I picked up a book when I was in Vancouver called ‘Writing from the Body’ by John Lee. It leapt off the shelf at me, and despite being way over the weight limit already, I added it to the pile. I have just finished and know why the universe made me buy it. For the same reason that you need to own it too. This book will encourage, inspire and empower you to write from your gut, from your soul, from your heart and to write what resonates most with you so that, in turn, it resonates with your reader. Not only does it give advice on how you can develop the confidence to do this, but it has exercises too, examples of fine writing and leaves no stone unturned in its quest to set you and your voice free. Buy it!


I often tell my students that their books and articles can be enhanced by quotes from experts. Expert opinions can endorse your opinions. So, say you want to write about how depressed you get in the winter and how you think that is because the sky can be so grey at that time of year.

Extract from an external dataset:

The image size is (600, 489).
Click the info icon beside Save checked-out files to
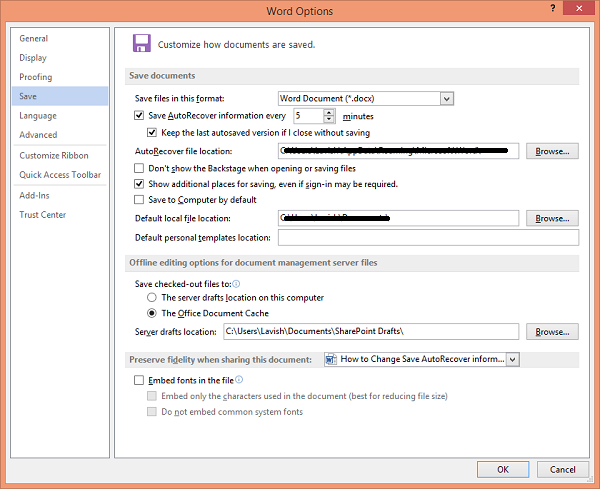[x=236, y=284]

You can say it. And that’s your opinion. OR you can say it and then follow that with a quote from an expert, like this:

‘Lack of sun and daylight have been proven to make people feel down in the winter. It is always worst in the Northern Hemisphere,’ says Jim Spring, speaking on climate matters as the Climate 08 conference in Denver last month.

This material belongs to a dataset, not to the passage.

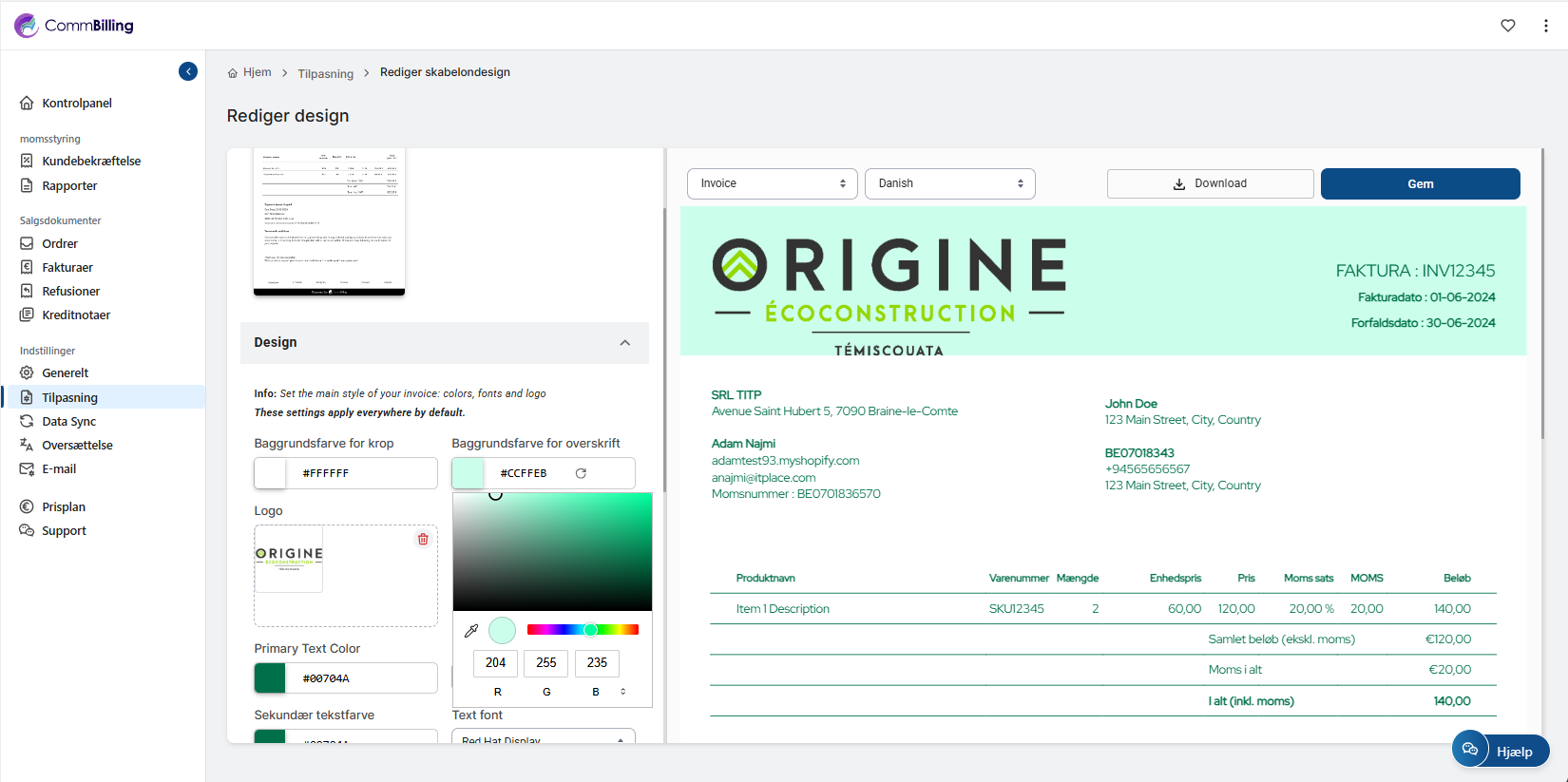Collapse the Design section
This screenshot has width=1568, height=782.
[x=624, y=343]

When I go to a conference I always take lots of notes, but only write down, in full, the best quotations I hear so that I can use them in my writing work later. Like in the example above, I always ensure that I make a note of the source of the expert opinion. Without that it is worthless. So that means I note the name of the expert and when and where they said what they said.

Why don’t you try quote-spotting next time you are at an event like this?

I write a lot about expat issues and on Monday I go to Families in Global Transition in Houston. I shall take plenty of paper with me, I can tell you!

If you are on a mission to increase your cuttings folder then do not discount getting your articles published on websites. Tales From a Small Planet is a wholly professional website and edited by the author of The Expert Expatriate, Patricia Linderman.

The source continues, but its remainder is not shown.